Give the data below again, word for word.
[Data extracts Boundary: Start]
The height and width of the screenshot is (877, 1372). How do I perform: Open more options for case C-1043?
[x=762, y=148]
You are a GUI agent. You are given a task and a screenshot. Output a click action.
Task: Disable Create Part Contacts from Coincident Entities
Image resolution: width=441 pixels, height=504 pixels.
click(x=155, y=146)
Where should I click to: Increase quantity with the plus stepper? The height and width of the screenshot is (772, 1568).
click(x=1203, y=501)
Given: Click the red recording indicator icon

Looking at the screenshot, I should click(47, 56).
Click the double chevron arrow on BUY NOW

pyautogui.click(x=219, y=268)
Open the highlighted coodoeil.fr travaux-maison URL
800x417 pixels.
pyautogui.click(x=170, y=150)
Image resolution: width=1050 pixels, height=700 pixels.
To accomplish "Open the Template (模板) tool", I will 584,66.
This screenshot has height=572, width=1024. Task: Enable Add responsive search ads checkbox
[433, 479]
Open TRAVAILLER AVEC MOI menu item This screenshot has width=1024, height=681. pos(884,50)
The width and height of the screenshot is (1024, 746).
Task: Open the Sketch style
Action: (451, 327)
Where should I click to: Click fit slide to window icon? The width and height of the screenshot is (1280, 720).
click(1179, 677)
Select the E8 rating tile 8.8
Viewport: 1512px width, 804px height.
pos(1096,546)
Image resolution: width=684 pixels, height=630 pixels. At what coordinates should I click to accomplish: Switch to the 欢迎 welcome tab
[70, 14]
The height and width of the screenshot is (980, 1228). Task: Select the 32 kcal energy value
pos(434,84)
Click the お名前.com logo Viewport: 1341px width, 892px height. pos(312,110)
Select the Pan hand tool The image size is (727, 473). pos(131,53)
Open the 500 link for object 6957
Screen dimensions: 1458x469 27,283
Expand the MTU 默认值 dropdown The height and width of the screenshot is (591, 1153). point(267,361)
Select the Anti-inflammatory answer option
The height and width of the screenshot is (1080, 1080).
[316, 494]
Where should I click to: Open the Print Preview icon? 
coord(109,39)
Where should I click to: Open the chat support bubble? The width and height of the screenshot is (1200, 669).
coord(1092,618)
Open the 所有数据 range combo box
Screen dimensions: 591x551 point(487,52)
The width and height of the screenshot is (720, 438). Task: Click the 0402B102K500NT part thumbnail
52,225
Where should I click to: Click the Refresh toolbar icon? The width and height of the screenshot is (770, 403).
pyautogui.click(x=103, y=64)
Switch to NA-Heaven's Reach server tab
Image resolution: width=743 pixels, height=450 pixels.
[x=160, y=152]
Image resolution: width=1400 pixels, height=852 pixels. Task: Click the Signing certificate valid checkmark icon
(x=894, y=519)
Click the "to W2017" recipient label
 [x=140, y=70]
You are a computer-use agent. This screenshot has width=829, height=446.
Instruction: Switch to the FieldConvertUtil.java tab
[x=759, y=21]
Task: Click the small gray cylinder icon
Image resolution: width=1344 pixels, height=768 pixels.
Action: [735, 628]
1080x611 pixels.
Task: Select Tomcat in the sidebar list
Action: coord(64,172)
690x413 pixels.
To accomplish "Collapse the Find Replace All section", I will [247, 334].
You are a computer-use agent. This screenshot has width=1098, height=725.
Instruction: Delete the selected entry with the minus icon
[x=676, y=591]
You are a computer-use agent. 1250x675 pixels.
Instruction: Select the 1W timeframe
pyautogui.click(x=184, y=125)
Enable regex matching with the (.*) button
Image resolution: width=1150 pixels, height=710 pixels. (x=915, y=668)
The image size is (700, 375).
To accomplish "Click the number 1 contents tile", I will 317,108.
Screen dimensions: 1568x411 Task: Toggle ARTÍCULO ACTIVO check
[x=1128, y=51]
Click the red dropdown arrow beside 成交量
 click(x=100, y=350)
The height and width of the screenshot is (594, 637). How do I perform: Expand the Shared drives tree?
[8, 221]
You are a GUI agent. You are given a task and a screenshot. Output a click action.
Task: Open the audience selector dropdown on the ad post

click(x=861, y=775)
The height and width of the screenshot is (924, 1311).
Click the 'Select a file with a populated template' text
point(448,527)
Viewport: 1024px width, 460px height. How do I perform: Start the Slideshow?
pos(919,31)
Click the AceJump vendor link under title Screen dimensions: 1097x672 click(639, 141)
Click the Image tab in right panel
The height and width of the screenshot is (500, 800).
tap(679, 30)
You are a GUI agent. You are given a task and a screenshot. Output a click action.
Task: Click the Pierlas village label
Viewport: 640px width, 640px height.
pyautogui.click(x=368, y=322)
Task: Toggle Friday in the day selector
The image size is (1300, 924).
[Data extracts Boundary: End]
● **Task output**
The height and width of the screenshot is (877, 1372). How do I perform: Open more options for case C-1043?
[x=762, y=148]
You are a GUI agent. You are given a task and a screenshot. Output a click action.
Task: Disable Create Part Contacts from Coincident Entities
Image resolution: width=441 pixels, height=504 pixels.
click(x=155, y=146)
Where should I click to: Increase quantity with the plus stepper? The height and width of the screenshot is (772, 1568).
click(x=1203, y=501)
Given: Click the red recording indicator icon

Looking at the screenshot, I should click(47, 56).
Click the double chevron arrow on BUY NOW

pyautogui.click(x=219, y=268)
Open the highlighted coodoeil.fr travaux-maison URL
800x417 pixels.
pyautogui.click(x=170, y=150)
Image resolution: width=1050 pixels, height=700 pixels.
To accomplish "Open the Template (模板) tool", I will 584,66.
This screenshot has height=572, width=1024. Task: Enable Add responsive search ads checkbox
[433, 479]
Open TRAVAILLER AVEC MOI menu item This screenshot has width=1024, height=681. pos(884,50)
The width and height of the screenshot is (1024, 746).
Task: Open the Sketch style
Action: (451, 327)
Where should I click to: Click fit slide to window icon? The width and height of the screenshot is (1280, 720).
click(1179, 677)
Select the E8 rating tile 8.8
Viewport: 1512px width, 804px height.
pos(1096,546)
Image resolution: width=684 pixels, height=630 pixels. At what coordinates should I click to accomplish: Switch to the 欢迎 welcome tab
[70, 14]
The height and width of the screenshot is (980, 1228). Task: Select the 32 kcal energy value
pos(434,84)
Click the お名前.com logo Viewport: 1341px width, 892px height. pos(312,110)
Select the Pan hand tool The image size is (727, 473). pos(131,53)
Open the 500 link for object 6957
Screen dimensions: 1458x469 27,283
Expand the MTU 默认值 dropdown The height and width of the screenshot is (591, 1153). point(267,361)
Select the Anti-inflammatory answer option
The height and width of the screenshot is (1080, 1080).
[316, 494]
Where should I click to: Open the Print Preview icon? 
coord(109,39)
Where should I click to: Open the chat support bubble? The width and height of the screenshot is (1200, 669).
coord(1092,618)
Open the 所有数据 range combo box
Screen dimensions: 591x551 point(487,52)
The width and height of the screenshot is (720, 438). Task: Click the 0402B102K500NT part thumbnail
52,225
Where should I click to: Click the Refresh toolbar icon? The width and height of the screenshot is (770, 403).
pyautogui.click(x=103, y=64)
Switch to NA-Heaven's Reach server tab
Image resolution: width=743 pixels, height=450 pixels.
[x=160, y=152]
Image resolution: width=1400 pixels, height=852 pixels. Task: Click the Signing certificate valid checkmark icon
(x=894, y=519)
Click the "to W2017" recipient label
 [x=140, y=70]
You are a computer-use agent. This screenshot has width=829, height=446.
Instruction: Switch to the FieldConvertUtil.java tab
[x=759, y=21]
Task: Click the small gray cylinder icon
Image resolution: width=1344 pixels, height=768 pixels.
Action: [735, 628]
1080x611 pixels.
Task: Select Tomcat in the sidebar list
Action: coord(64,172)
690x413 pixels.
To accomplish "Collapse the Find Replace All section", I will [247, 334].
You are a computer-use agent. This screenshot has width=1098, height=725.
Instruction: Delete the selected entry with the minus icon
[x=676, y=591]
You are a computer-use agent. 1250x675 pixels.
Instruction: Select the 1W timeframe
pyautogui.click(x=184, y=125)
Enable regex matching with the (.*) button
Image resolution: width=1150 pixels, height=710 pixels. (x=915, y=668)
The image size is (700, 375).
To accomplish "Click the number 1 contents tile", I will 317,108.
Screen dimensions: 1568x411 Task: Toggle ARTÍCULO ACTIVO check
[x=1128, y=51]
Click the red dropdown arrow beside 成交量
 click(x=100, y=350)
The height and width of the screenshot is (594, 637). How do I perform: Expand the Shared drives tree?
[8, 221]
You are a GUI agent. You are given a task and a screenshot. Output a click action.
Task: Open the audience selector dropdown on the ad post

click(x=861, y=775)
The height and width of the screenshot is (924, 1311).
Click the 'Select a file with a populated template' text
point(448,527)
Viewport: 1024px width, 460px height. How do I perform: Start the Slideshow?
pos(919,31)
Click the AceJump vendor link under title Screen dimensions: 1097x672 click(639, 141)
Click the Image tab in right panel
The height and width of the screenshot is (500, 800).
tap(679, 30)
You are a GUI agent. You are given a task and a screenshot. Output a click action.
Task: Click the Pierlas village label
Viewport: 640px width, 640px height.
pyautogui.click(x=368, y=322)
Task: Toggle Friday in the day selector
The image size is (1300, 924).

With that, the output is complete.